** Exercise description **
Find the line with "Image resolution: width=634". Transcribe it and each later line of the data exactly, up to and including the last.

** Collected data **
----
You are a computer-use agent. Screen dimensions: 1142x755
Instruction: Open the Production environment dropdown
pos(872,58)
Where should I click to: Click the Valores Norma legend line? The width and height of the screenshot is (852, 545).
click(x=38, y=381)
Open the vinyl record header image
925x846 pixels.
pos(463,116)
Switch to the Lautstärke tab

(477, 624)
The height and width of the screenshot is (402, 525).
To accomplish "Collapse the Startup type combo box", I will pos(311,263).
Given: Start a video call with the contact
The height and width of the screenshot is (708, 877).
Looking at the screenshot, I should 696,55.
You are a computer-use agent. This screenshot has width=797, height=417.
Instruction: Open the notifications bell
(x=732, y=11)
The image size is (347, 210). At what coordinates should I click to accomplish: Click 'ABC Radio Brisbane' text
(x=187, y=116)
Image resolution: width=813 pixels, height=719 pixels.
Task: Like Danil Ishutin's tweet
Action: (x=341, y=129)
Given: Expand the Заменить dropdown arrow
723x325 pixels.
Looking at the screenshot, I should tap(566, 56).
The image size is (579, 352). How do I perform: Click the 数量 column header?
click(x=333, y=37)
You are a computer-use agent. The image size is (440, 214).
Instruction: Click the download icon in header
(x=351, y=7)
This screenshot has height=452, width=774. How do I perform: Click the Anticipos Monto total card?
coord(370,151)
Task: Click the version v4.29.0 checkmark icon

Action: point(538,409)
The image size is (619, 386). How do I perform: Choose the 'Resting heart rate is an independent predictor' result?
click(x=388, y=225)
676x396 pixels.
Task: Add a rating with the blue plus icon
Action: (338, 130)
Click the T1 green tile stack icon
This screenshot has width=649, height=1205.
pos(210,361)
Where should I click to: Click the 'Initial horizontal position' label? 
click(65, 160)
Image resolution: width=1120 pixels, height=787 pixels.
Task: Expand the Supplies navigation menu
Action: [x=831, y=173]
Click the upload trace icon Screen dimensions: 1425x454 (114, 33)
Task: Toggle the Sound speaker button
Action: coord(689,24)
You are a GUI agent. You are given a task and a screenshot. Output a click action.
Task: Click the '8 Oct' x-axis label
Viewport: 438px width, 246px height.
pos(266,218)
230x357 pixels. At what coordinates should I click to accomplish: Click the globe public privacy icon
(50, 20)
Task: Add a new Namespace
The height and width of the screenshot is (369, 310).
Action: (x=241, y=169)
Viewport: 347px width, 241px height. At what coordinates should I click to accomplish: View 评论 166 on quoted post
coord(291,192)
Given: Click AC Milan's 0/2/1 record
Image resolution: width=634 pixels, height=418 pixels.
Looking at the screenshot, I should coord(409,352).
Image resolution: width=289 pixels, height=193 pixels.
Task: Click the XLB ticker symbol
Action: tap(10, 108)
----
** Output for this exercise **
Image resolution: width=634 pixels, height=418 pixels.
Looking at the screenshot, I should coord(409,352).
Image resolution: width=289 pixels, height=193 pixels.
Task: Click the XLB ticker symbol
Action: tap(10, 108)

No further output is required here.